Electronic Health Record (EHR) and Medical Billing Systems

An EHR must not only record your patient data electronically, but should be certified for meaningful use by CMS. Once you select a certified system, this gives you the potential to earn financial incentives from CMS by providing the required proof of meaningful use.  
                                                                              
Integrating multiple systems can enhance your work environment and improve efficiency. Your billing and coding software should be able to directly import medical data such as patient demographics from your EHR. This type of integration will eliminate the need for re-entry of patient data into the billing system by office staff.

Iridium Suite medical billing software now comes with the Connectivity Clearinghouse enabling connections to multiple EHR systems. You can connect to your EHR as often as your office work flow dictates. With accurate and complete data entry in your EHR, you are able to bring in all the necessary information to bill and file your patient claims. 

The Connectivity Clearinghouse can use multiple protocols such as: LLP, HTTPS, and SFTP. It can also be extended to use multiple data formats such as: multiple versions of HL7, any well formed XML and delimited text.

The versatility of the Connectivity Clearinghouse in Iridium Suite practice billing software provides the foundation to integrate with your existing Electronic Health Record, saving your practice time and money.

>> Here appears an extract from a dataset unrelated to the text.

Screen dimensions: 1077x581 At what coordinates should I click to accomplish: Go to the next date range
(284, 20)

Check the Vital Signs of Your Medical Practice-Part 2

A Medical Practice is a unique business in many ways, but it is still a business and must be treated as such.  Checking the health of your practice is similar to checking the health of your patients.  In this three part series, we will look at these Vital Signs, pulse, blood pressure and temperature, to help you assess the financial well-being of your medical practice.

In Part 1, we addressed the pulse of your practice: trends in new patient statistics and physician referrals.  If you missed Part 1, please select this link: Check the Vital Signs of Your Medical Practice-Part 1

For Part 2, let’s check that Blood Pressure-   

Are the numbers of services you bill increasing, decreasing, or staying the same?

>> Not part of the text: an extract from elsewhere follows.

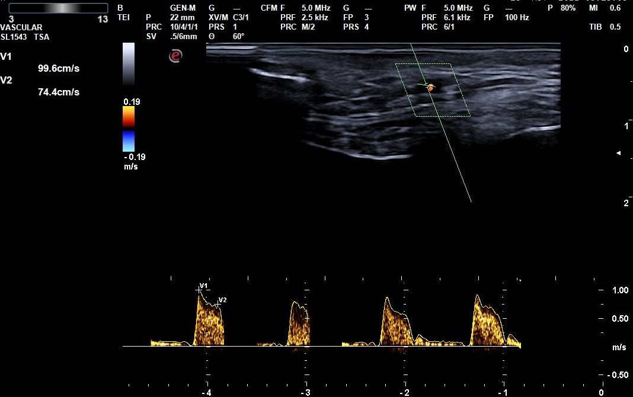Click the grayscale map bar

[129, 65]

Depending on your type of medical practice, you could expect to see one or two procedure codes billed per patient visit or for some specialties like Radiation Oncology, you may bill 10 procedure codes per visit.  In either case, reviewing reports that show month-to-month statistics can allow you to recognize anomalies in your billing patterns.  Sharp declines in a certain procedure may indicate forgotten or missed coding opportunities and therefore missed revenue.  

Many payers have time filing limits from the date of service.  They can range from 60 days to one year.  A regular review for missed charges will enable to meet those filing limits and collect on all of your rendered services.  If your report showed an unexpected procedure or an unusually high number of a certain procedure was billed, you will be able to audit the medical record(s) for appropriate documentation.  

If billing errors are discovered, you can get ahead of an insurance audit by quickly refunding any payments received for these non-provided services.  Keeping yourself in the good graces of your payers is always important.